Irgendwann konnte Hatice es nicht mehr ertragen. Mit ihren beiden Kindern flüchtete sie ins Frauenhaus. Die Adresse bekam sie von der Frauenberatungsstelle. Das Haus liegt in einer ruhigen Nebenstraße. Auf den Klingelschildern stehen falsche Namen, die Tür ist mehrfach verriegelt, Briefe gehen an ein Postfach. „Die Nachbarn wissen zwar, dass es hier ein Frauenhaus gibt“, sagt Leiterin Silvia Röck. Dennoch bleibt die Adresse seit über zwanzig Jahren geheim.

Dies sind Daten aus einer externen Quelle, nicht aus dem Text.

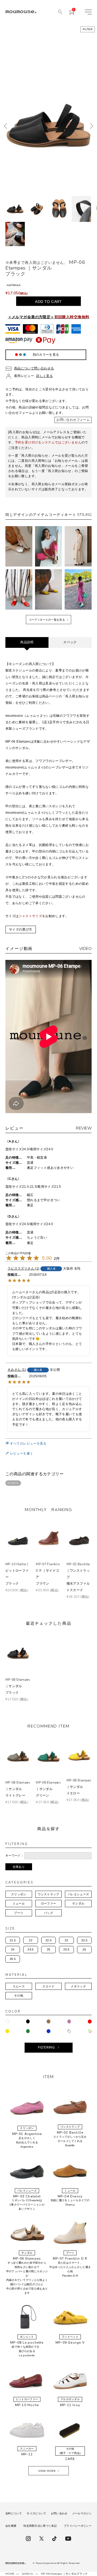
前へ (5, 126)
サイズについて (36, 2513)
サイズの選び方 (20, 929)
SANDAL (13, 1483)
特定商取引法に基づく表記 (40, 2525)
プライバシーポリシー (78, 2525)
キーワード (13, 1855)
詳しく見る (44, 376)
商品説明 (26, 642)
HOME (9, 2574)
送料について (13, 2513)
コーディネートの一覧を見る (47, 620)
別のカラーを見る (46, 354)
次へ (91, 126)
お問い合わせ (59, 2513)
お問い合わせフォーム (73, 420)
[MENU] (88, 12)
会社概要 (10, 2525)
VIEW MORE (47, 2471)
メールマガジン (82, 2513)
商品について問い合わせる (34, 368)
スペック (70, 642)
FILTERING (46, 2047)
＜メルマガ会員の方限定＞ (48, 317)
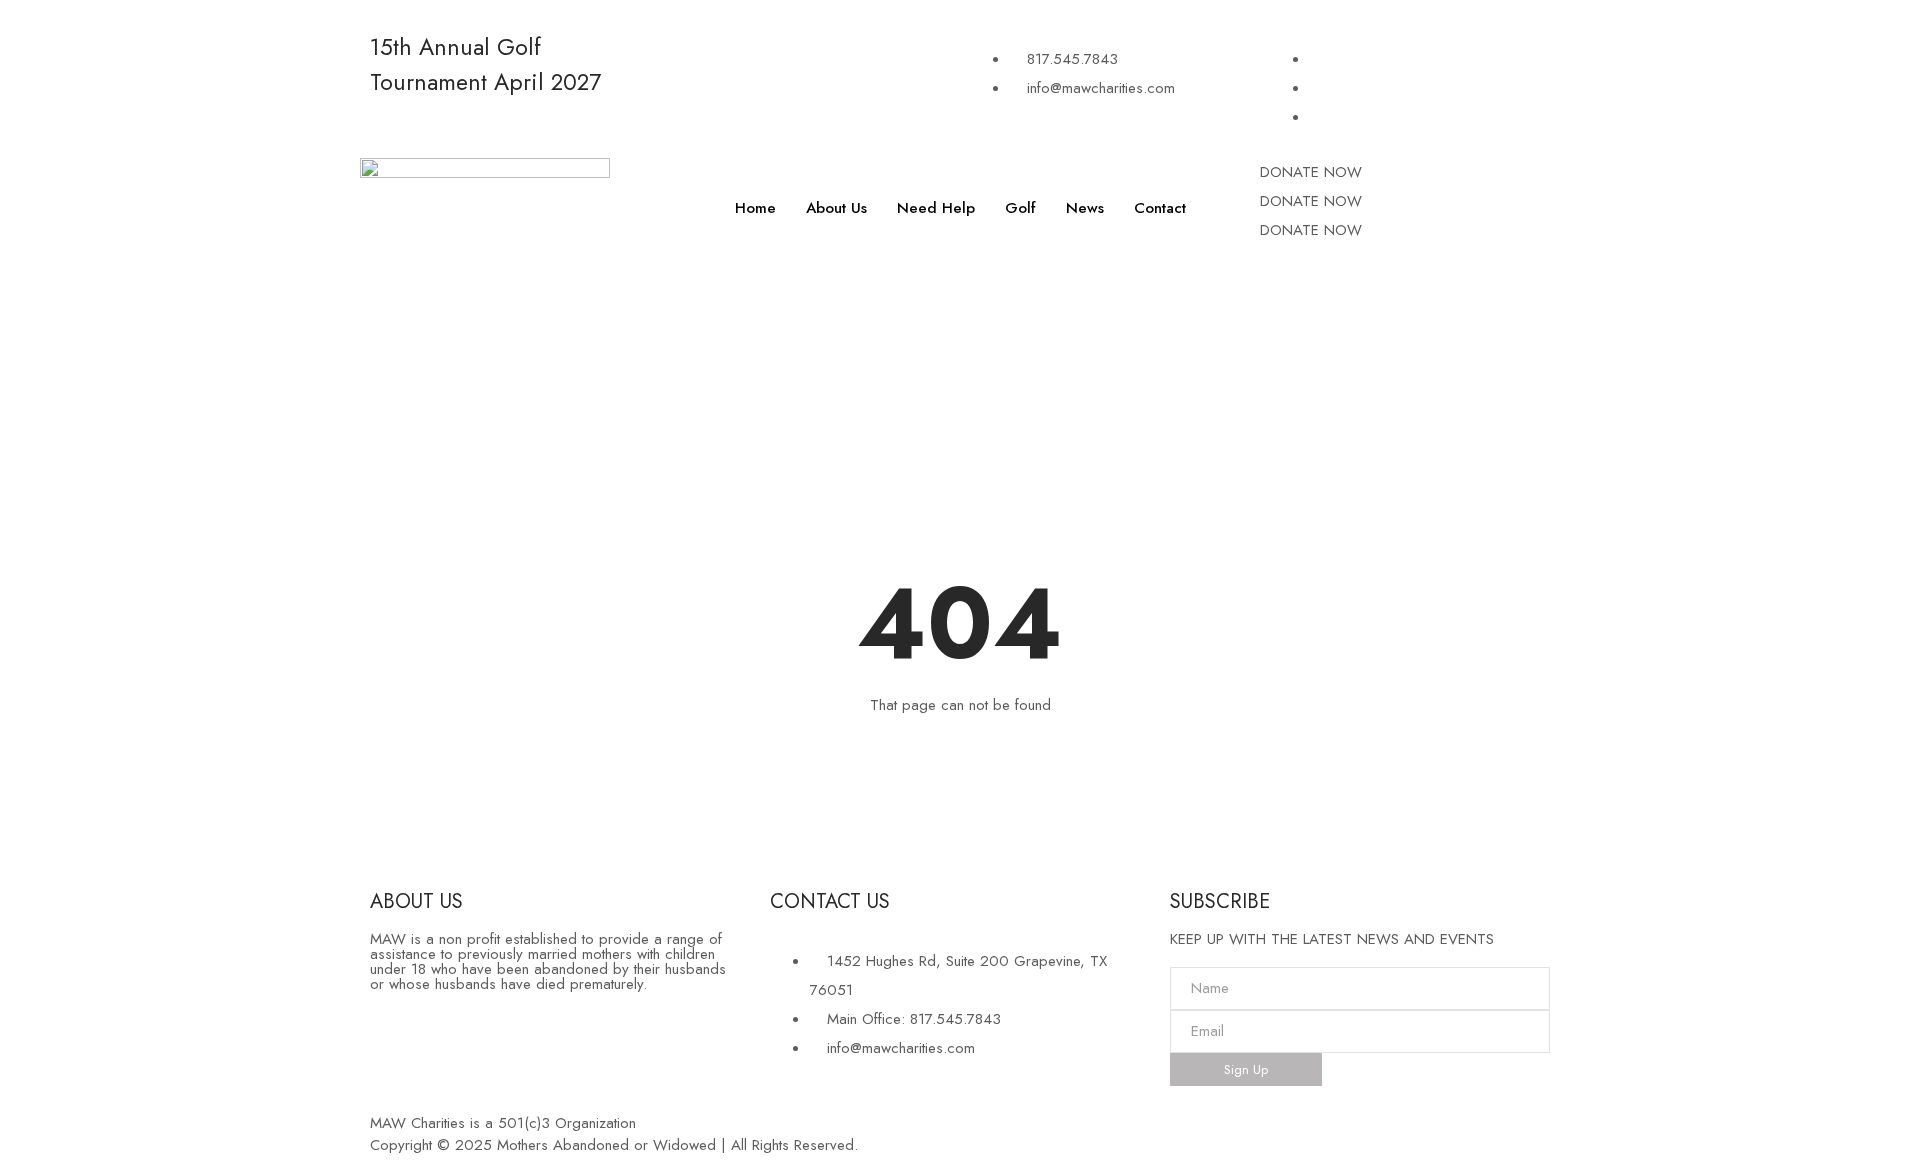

Derzeit leben hier acht Frauen und sechs Kinder. Eine von ihnen ist Leila aus Marokko. Sie kam vor einigen Jahren nach Deutschland und wohnt seit fast einem Jahr im Haus. Gemeinsam mit Silvia Röck hat sie für sich und ihre Kinder eine Aufenthaltserlaubnis erkämpft. „Ich bin sehr froh, dass wir in Deutschland bleiben dürfen“, sagt Leila. Ihre älteste Tochter ist asthmakrank, ihre jüngste erst acht Monate alt. Leila fällt es sehr schwer, zu erzählen, warum sie hier ist. „Es gab Probleme mit meinem Mann“, sagt sie nur stockend und senkt den Blick. Angst, nein, Angst habe sie nicht mehr vor ihm. „Er soll mich einfach nur in Ruhe lassen und akzeptieren, wie ich mein Leben führe“, sagt sie bestimmt. Auch Noras Mann wurde gewalttätig, schlug und bedrohte sie, wenn er betrunken war. Und er trank viel. „Er war immer nur zu Hause und hat ferngesehen, getrunken und geraucht. Er sagte zwar immer: ‚Ich gehe arbeiten‘, aber er hat es nicht getan“, sagt die zierliche Tunesierin. Angst habe sie nur gehabt, wenn ihr Mann betrunken war: „Nüchtern ist er ganz lieb gewesen“, sagt sie und lächelt. Das Lachen ist ihr trotz allem geblieben.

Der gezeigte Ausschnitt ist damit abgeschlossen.